Consequently, testckfold uses the common response variable in the tables.

• One way to perform cost-insensitive feature selection is:

1. Create a classification model template that characterizes the first classification model (C1).

2. Create a classification model template that characterizes the second classification model (C2).

3. Specify two predictor data sets. For example, specify X1 as the full predictor set and X2 as a reduced set.

4. Enter testckfold(C1,C2,X1,X2,Y,'Alternative','less'). If testckfold returns 1, then there is enough evidence to suggest that the classification model that uses fewer predictors performs better than the model that uses the full predictor set.

Alternatively, you can assess whether there is a significant difference between the accuracies of the two models. To perform this assessment, remove the 'Alternative','less' specification in step 4.testckfold conducts a two-sided test, and h = 0 indicates that there is not enough evidence to suggest a difference in the accuracy of the two models.

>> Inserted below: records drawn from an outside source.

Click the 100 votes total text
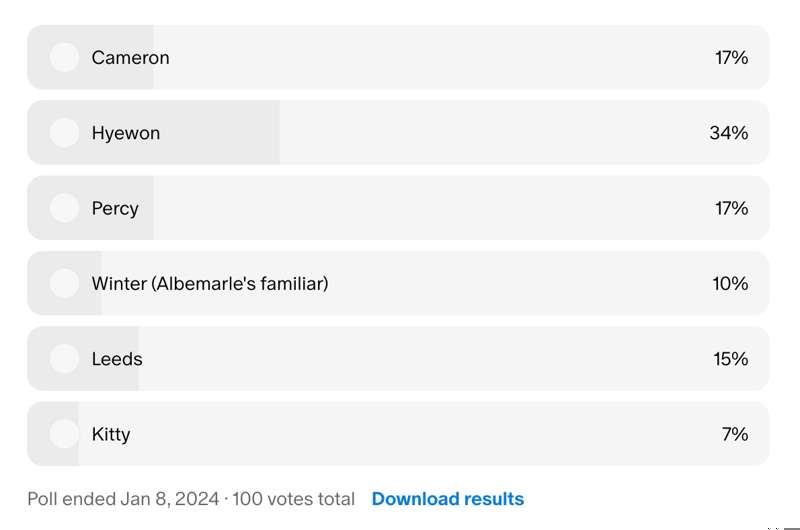The width and height of the screenshot is (800, 530). pos(293,499)
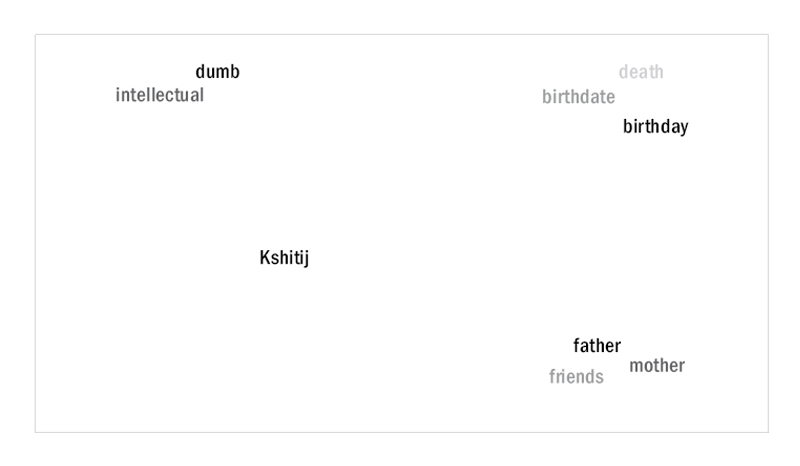Click the word "friends"
Viewport: 800px width, 466px height.
(x=576, y=377)
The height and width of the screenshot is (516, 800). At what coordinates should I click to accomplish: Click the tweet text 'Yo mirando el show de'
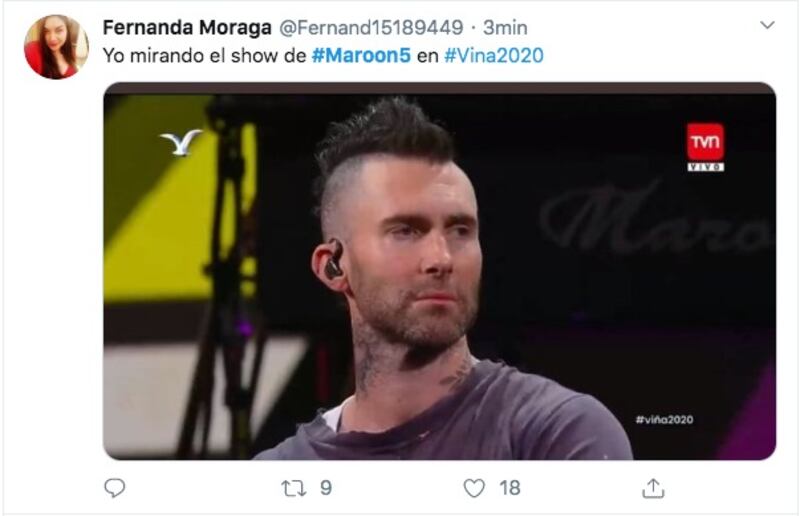[x=205, y=56]
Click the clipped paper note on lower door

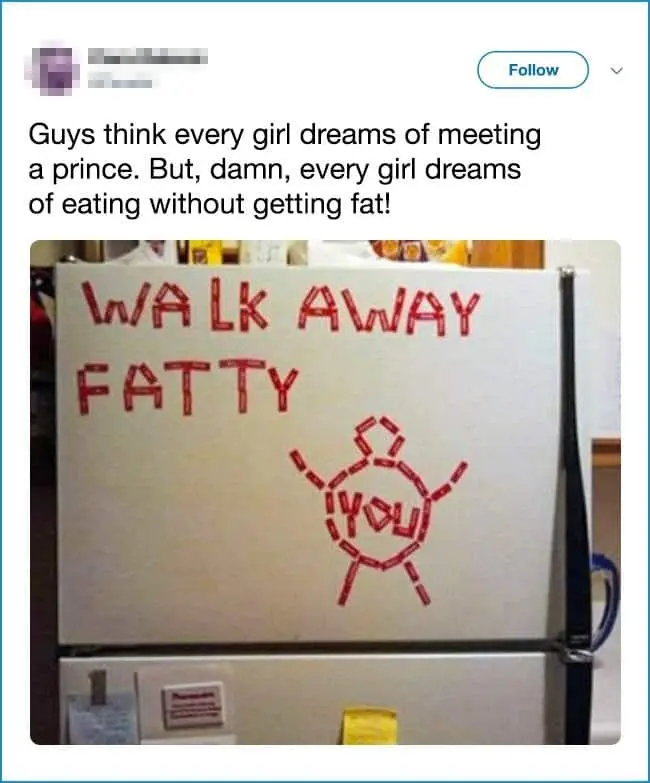pyautogui.click(x=101, y=716)
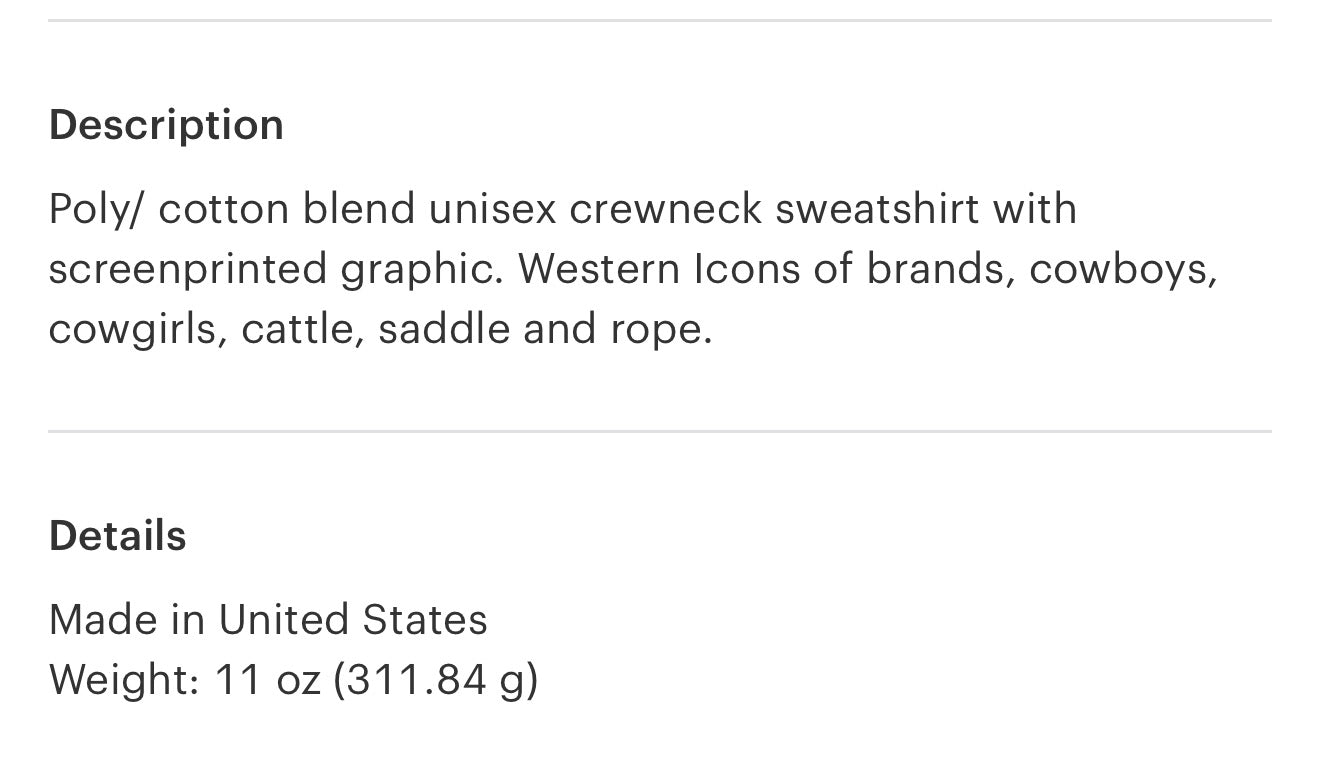Click "Poly/" at the start of the description
Screen dimensions: 1320x767
click(x=96, y=209)
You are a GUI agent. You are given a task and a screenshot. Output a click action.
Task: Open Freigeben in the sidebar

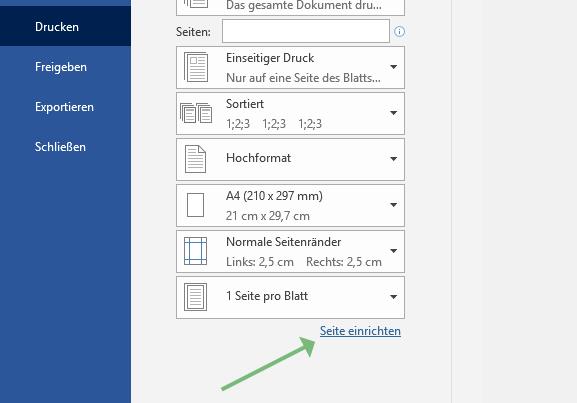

• The tests are appropriate for the misclassification rate classification loss, but you can specify other loss functions (see LossFun). The key assumptions are that the estimated classification losses are independent and normally distributed with mean 0 and finite common variance under the two-sided null hypothesis. Classification losses other than the misclassification rate can violate this assumption.

• Highly discrete data, imbalanced classes, and highly imbalanced cost matrices can violate the normality assumption of classification loss differences.

## Algorithms

If you specify to conduct the 10-by-10 repeated cross-validation t test using 'Test','10x10t', then testckfold uses 10 degrees of freedom for the t distribution to find the critical region and estimate the p-value. For more details, see [2] and [3].

## Alternatives

Use testcholdout:

• For test sets with larger sample sizes

• To implement variants of the McNemar test to compare two classification model accuracies

• For cost-sensitive testing using a chi-square or likelihood ratio test. The chi-square test uses quadprog (Optimization Toolbox), which requires an Optimization Toolbox™ license.

## References

[1] Alpaydin, E. “Combined 5 x 2 CV F Test for Comparing Supervised Classification Learning Algorithms.” Neural Computation, Vol. 11, No. 8, 1999, pp. 1885–1992.

[2] Bouckaert. R. “Choosing Between Two Learning Algorithms Based on Calibrated Tests.” International Conference on Machine Learning, 2003, pp. 51–58.

[3] Bouckaert, R., and E. Frank. “Evaluating the Replicability of Significance Tests for Comparing Learning Algorithms.” Advances in Knowledge Discovery and Data Mining, 8th Pacific-Asia Conference, 2004, pp. 3–12.

[4] Dietterich, T. “Approximate statistical tests for comparing supervised classification learning algorithms.” Neural Computation, Vol. 10, No. 7, 1998, pp. 1895–1923.

[5] Hastie, T., R. Tibshirani, and J. Friedman. The Elements of Statistical Learning, 2nd Ed. New York: Springer, 2008.